| TASK REQUIREMENTS |
Render the material from its first line through the line containing "pos(562,64)" as a JSON list of strings, one string per line, with blank lines omitted. Leave the pictures out of the list.

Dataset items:
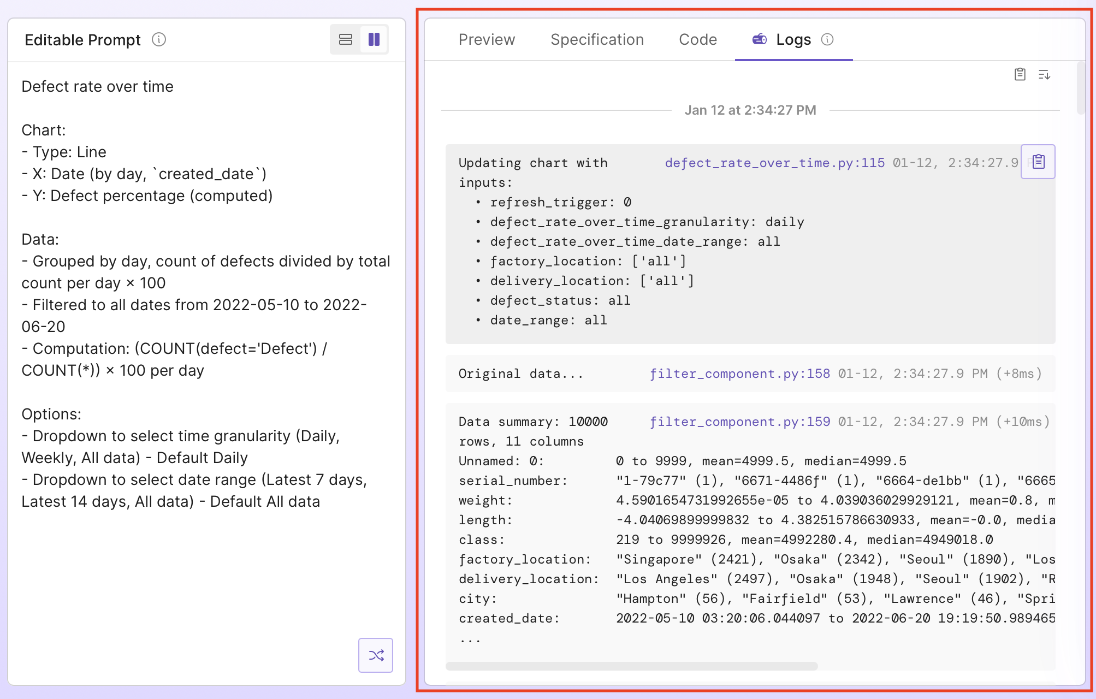The height and width of the screenshot is (699, 1096).
Task: Click the scroll-to-latest sort icon
Action: [1044, 74]
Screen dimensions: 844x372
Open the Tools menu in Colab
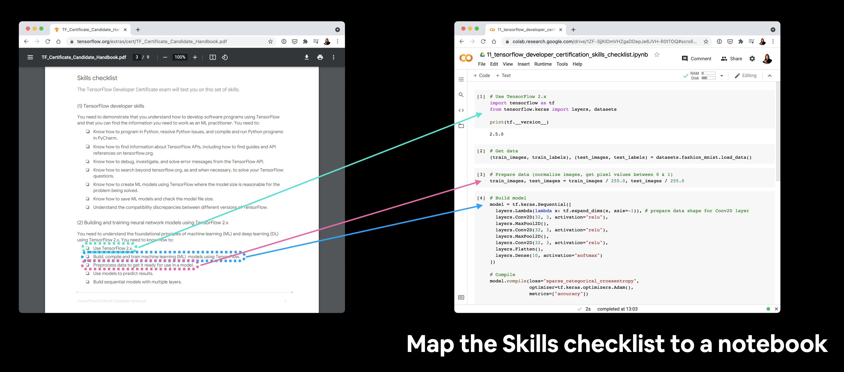pos(562,64)
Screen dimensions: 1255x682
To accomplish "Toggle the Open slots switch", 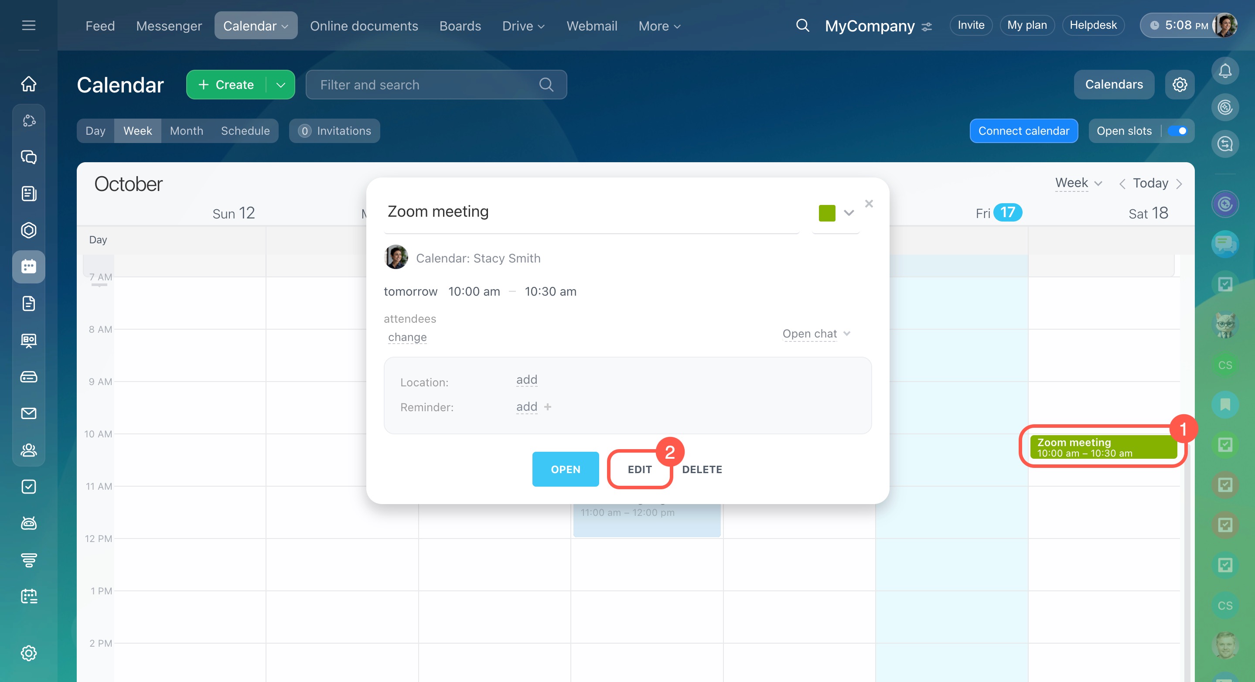I will click(x=1178, y=131).
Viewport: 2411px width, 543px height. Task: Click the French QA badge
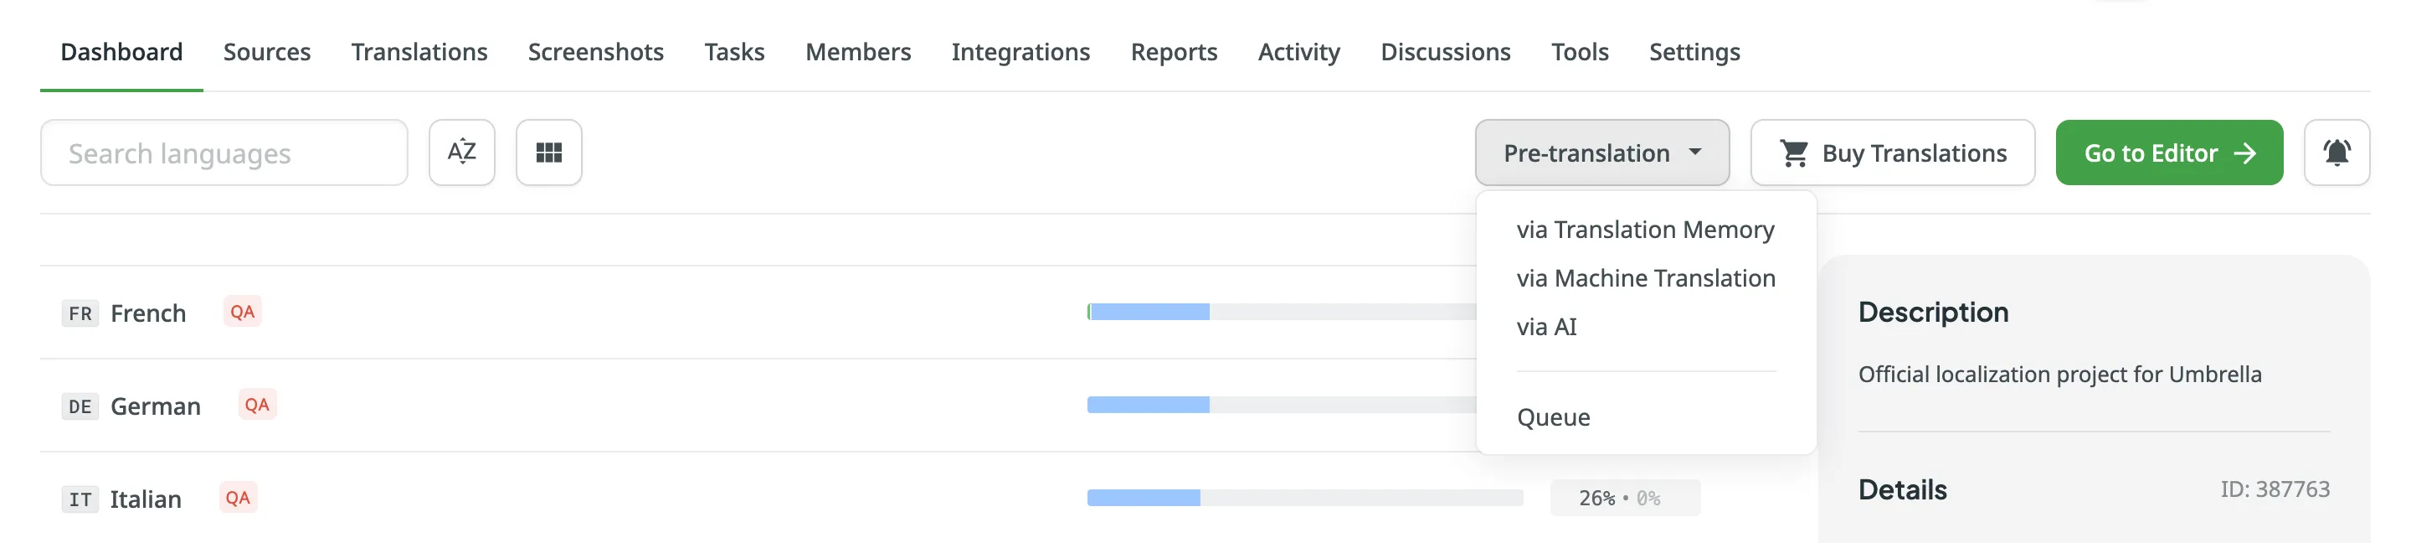[x=242, y=312]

| COMPLETE OUTPUT |
[
  "The height and width of the screenshot is (699, 1096).",
  "Task: Click the scroll-to-latest sort icon",
  "Action: [1044, 74]",
  "Screen dimensions: 844x372",
  "Open the Tools menu in Colab",
  "pos(562,64)"
]